Deploying a new OVA/OVF containing OVF properties that need to be configured is super easy using PowerCLI's Get-OvfConfiguration and Import-VApp cmdlets. Many examples can be found online including the PowerCLI Deployment Github repository.

However, once an OVA/OVF has been deployed and running as a standard Virtual Machine, I found there were no out of the box cmdlets for manipulating the OVF properties for a VM as shown in the screenshot below.

Online searches also did not yield any results and hence the opopournity and article 🙂

Just like any VM reconfiguration, you will need to use the vSphere API ReconfigVM_Task() and to update various OVF settings for a VM, you will need to pass in VAppConfigSpec along with a VAppPropertySpec containing the individual OVF property values to update.

To demonstrate the use of this vSphere API, I have created a sample PowerCLI script called VMOvfProperty.ps1 which contains both a Get and Set function.

Here is an example of calling the Get-VMOvfProperty function which simply accepts a VM object (returned by Get-VM) and outputs the OVF property ID, Label, current value and Description as shown in the screenshot below.

If we now want to update some of these OVF properties, we can use the Set-VMOvfProperty which also accepts a VM object along with a hashtable that contains the OVF property IDs and their respective values to update.

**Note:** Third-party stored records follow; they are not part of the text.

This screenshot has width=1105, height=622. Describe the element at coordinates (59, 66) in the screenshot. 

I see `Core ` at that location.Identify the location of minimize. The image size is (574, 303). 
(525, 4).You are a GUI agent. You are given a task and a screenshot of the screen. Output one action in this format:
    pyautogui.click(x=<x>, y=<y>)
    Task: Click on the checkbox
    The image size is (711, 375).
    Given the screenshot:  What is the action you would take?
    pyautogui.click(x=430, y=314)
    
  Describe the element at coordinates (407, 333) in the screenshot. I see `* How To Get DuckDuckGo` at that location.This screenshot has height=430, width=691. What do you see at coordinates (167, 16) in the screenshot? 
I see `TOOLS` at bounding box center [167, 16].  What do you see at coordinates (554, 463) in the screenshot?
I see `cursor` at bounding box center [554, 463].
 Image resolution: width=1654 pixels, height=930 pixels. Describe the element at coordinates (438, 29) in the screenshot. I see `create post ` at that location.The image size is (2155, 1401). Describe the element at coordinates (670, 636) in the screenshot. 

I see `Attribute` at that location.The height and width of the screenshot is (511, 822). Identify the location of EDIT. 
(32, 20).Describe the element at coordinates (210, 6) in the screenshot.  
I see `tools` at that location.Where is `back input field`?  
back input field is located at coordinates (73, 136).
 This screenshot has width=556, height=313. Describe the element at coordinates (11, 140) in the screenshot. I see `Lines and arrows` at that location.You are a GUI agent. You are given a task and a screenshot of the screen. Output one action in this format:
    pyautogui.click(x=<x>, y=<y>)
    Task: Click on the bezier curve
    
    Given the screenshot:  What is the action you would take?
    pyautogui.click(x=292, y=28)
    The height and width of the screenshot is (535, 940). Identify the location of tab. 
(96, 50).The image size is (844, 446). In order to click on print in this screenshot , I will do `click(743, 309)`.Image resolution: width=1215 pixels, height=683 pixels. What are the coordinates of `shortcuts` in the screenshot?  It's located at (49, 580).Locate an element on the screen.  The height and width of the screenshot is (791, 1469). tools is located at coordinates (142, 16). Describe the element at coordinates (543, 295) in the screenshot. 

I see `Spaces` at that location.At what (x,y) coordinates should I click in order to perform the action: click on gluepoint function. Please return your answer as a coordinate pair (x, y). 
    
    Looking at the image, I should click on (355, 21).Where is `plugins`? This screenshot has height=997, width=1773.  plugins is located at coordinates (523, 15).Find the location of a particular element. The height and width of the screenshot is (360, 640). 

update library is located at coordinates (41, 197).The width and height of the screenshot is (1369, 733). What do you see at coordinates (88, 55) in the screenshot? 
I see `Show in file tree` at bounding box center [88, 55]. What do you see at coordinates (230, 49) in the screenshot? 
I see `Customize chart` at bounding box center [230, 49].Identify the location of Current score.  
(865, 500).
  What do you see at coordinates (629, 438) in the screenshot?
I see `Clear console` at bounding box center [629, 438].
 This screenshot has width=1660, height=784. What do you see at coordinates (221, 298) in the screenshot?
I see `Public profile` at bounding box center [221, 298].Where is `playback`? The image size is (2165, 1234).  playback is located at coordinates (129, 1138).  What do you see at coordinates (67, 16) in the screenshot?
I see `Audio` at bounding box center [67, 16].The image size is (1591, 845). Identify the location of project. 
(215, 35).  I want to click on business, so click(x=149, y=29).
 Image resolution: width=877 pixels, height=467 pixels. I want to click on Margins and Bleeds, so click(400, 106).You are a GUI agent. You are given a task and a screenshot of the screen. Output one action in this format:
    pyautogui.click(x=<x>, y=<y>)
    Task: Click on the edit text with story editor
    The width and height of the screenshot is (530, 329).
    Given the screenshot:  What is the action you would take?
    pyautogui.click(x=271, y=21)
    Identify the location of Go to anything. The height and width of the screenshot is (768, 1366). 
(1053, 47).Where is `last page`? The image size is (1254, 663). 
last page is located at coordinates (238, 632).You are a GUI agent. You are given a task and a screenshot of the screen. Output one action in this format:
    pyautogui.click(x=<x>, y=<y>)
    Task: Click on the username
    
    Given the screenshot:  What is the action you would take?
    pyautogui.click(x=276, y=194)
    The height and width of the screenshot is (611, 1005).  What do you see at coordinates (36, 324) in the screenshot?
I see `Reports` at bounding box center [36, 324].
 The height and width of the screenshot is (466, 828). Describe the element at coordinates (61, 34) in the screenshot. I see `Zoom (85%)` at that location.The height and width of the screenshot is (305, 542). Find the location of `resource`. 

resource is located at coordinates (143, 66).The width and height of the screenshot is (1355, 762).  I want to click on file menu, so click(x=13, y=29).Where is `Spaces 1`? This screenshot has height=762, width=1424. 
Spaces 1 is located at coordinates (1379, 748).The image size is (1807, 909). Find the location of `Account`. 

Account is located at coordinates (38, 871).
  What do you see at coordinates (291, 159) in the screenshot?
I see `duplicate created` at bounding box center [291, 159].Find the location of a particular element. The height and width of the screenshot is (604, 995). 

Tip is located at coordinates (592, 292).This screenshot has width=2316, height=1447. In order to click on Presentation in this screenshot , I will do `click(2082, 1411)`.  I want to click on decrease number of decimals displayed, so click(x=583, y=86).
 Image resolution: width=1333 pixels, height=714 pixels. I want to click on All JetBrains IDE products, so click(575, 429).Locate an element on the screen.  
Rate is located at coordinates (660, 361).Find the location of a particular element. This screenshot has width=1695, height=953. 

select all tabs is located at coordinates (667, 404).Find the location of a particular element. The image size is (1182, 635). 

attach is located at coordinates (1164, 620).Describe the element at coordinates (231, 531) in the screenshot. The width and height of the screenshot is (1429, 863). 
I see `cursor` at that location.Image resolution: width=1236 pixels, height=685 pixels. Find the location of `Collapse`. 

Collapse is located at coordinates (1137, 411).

Below is an example on how to build the PowerShell hashtable based on the output provided above.

We now simply feed our $ovfPropertyChanges hashtable along with the VM object to our Set-VMOvfProperty function as shown in the screenshot below.

If we now refresh our vSphere Web Client, we can see the OVF properties have been updated with the expected values.

You can also use the Get-VMOvfProperty function to confirm the changes.

3 thoughts on “Updating OVF properties for a VM using vSphere API and PowerCLI 

  1. How do I do something like this to just an ESXi host? All these require a vCenter. What if I need to deploy a VM that is not a vCenter (VCSA) to a standalone host. The VM will be used to deploy the rest of my SDDC stack.

  2. Thanks, I think i was using –allowextraconfig and –allowallextraconfig after the host told me after it saw the additional properties. I even opened a GSS case and they could not help me. I’ll give this a go.

Thanks for the comment!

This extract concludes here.